Exercise directions:
Duplicate the lines of the listing, starting at the line containing "Given: Select grid bubble D in plan view" and running through the end of the listing, both ends included. Omit the pictures from your answer.

Given data:

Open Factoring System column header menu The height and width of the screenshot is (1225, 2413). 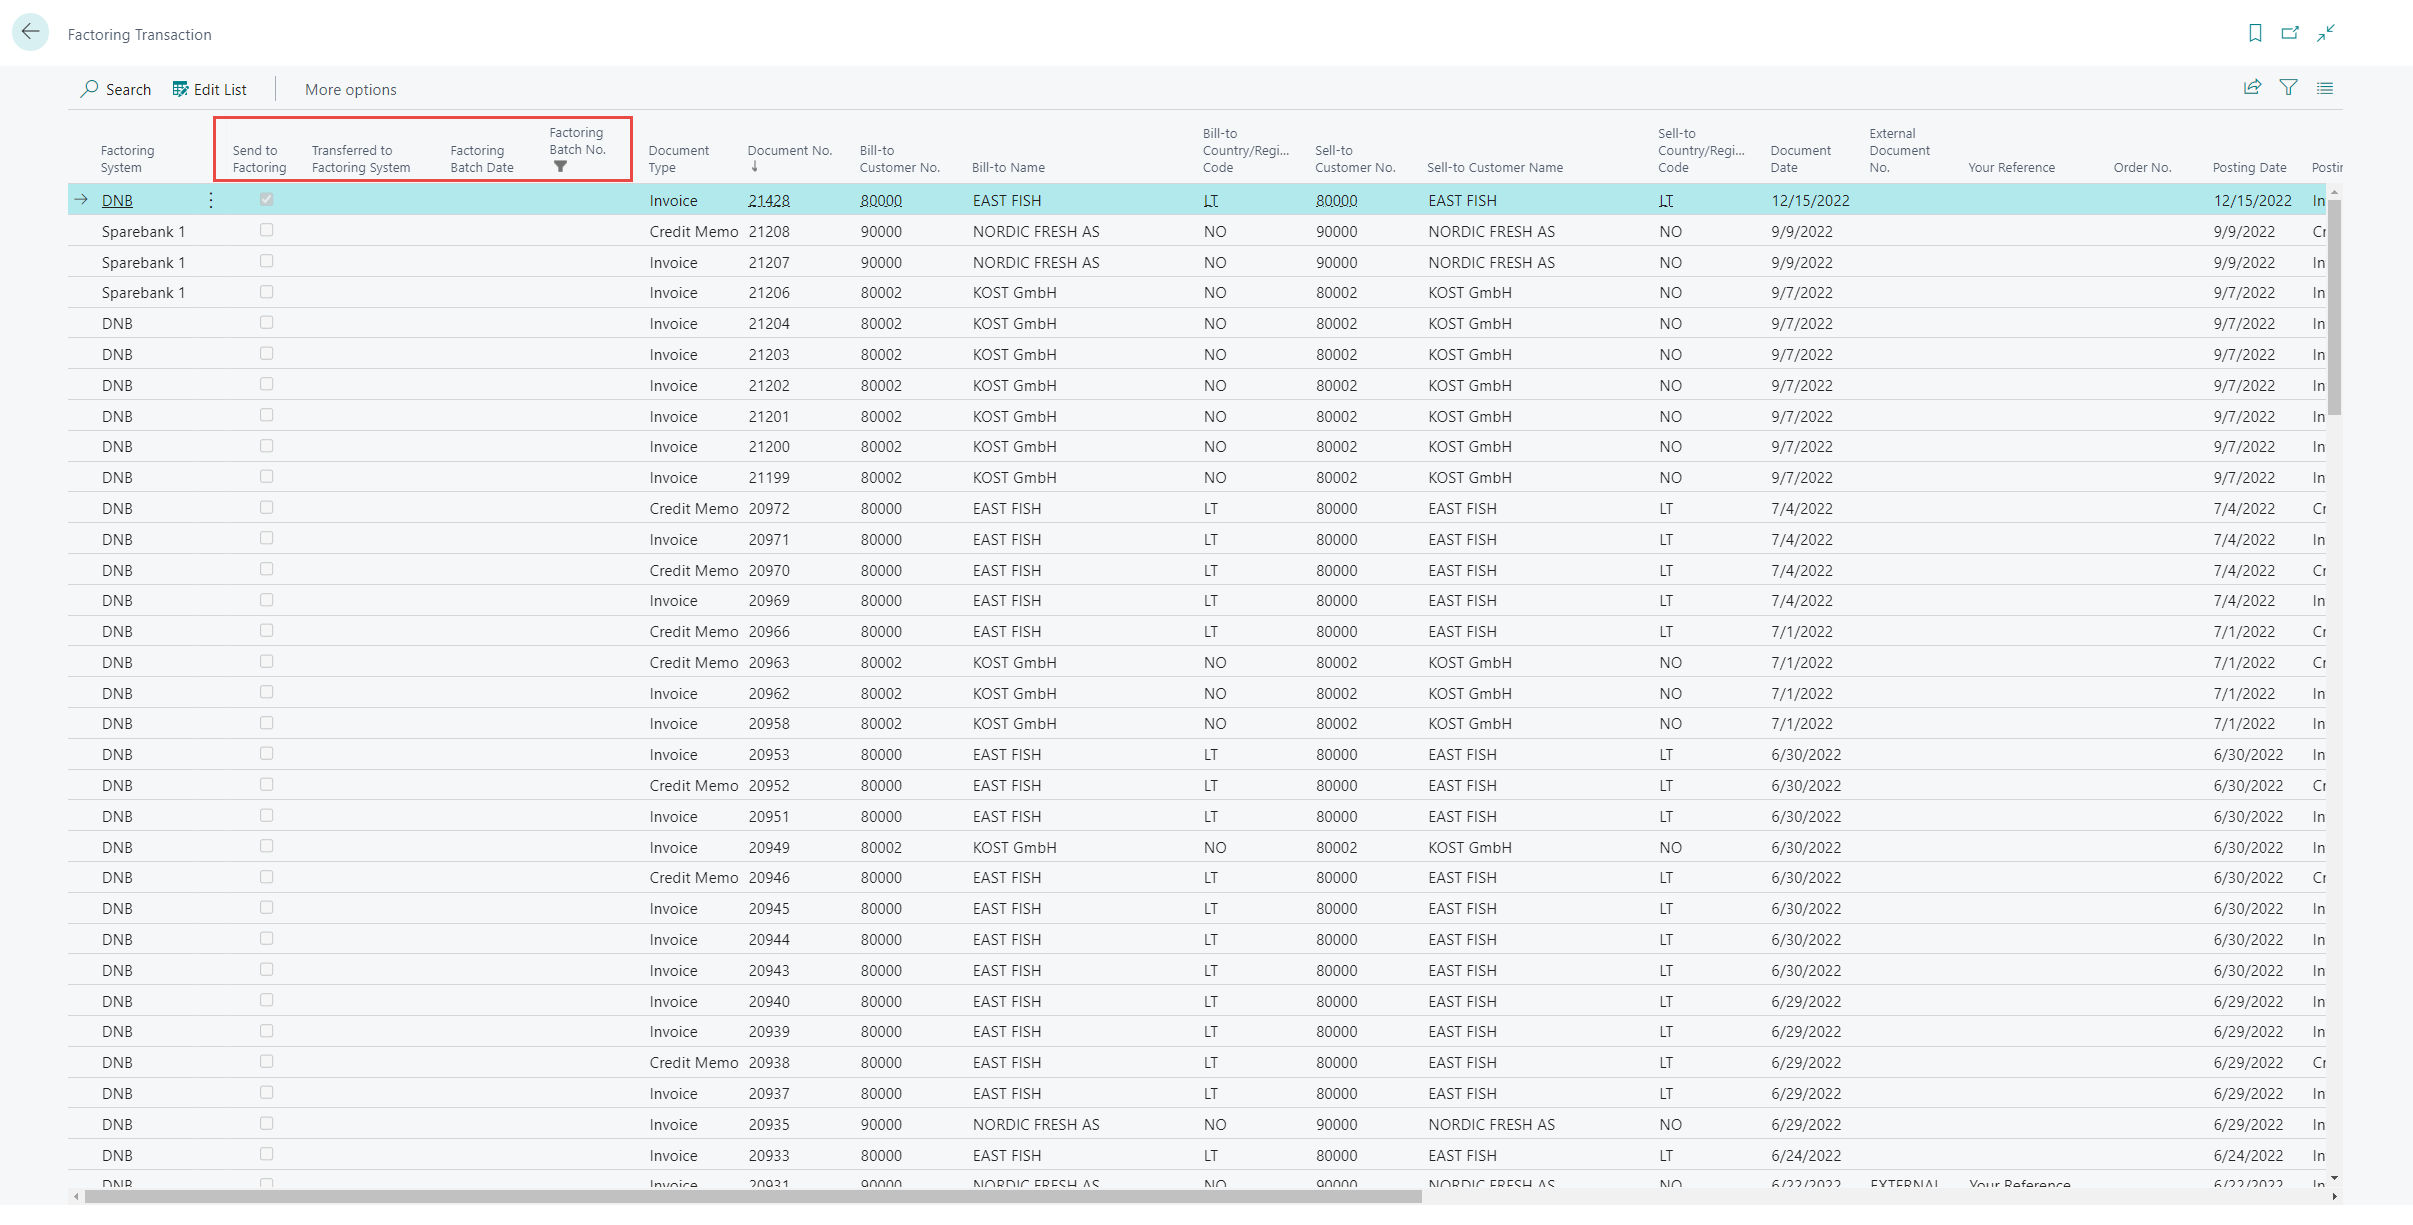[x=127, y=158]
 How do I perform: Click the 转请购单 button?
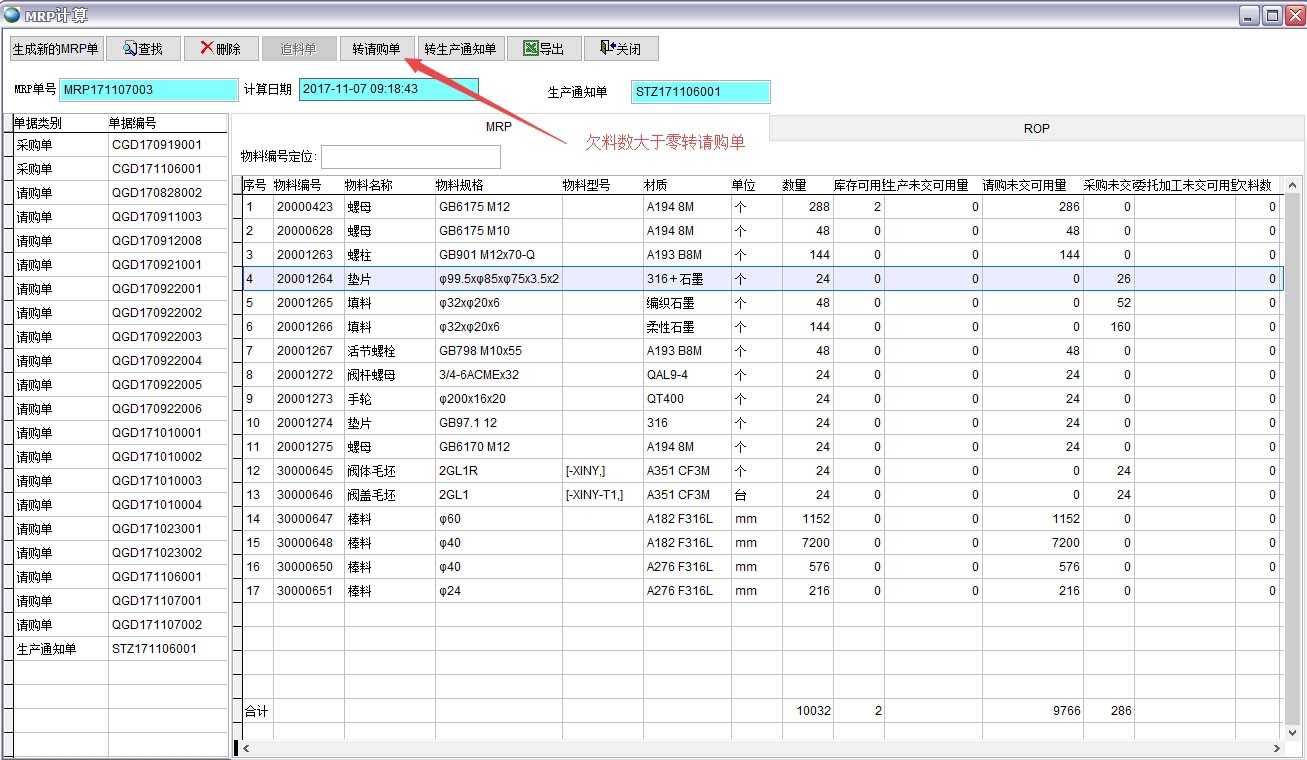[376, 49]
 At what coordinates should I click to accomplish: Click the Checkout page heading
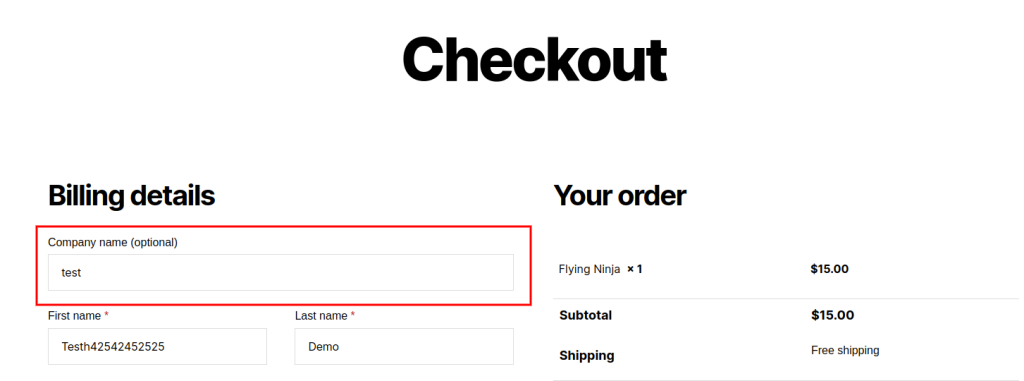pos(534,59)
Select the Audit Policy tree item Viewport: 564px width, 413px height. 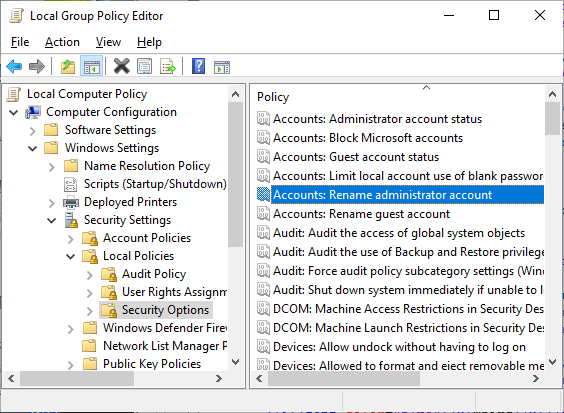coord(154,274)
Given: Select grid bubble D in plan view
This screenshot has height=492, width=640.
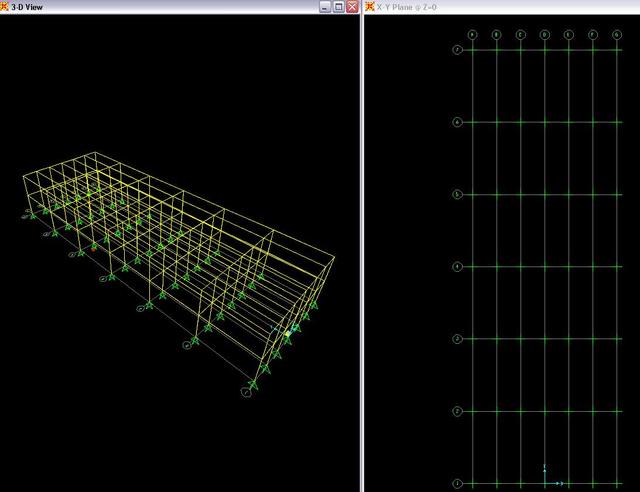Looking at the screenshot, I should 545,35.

Exercise response:
Given: Select grid bubble D in plan view
This screenshot has height=492, width=640.
Looking at the screenshot, I should 545,35.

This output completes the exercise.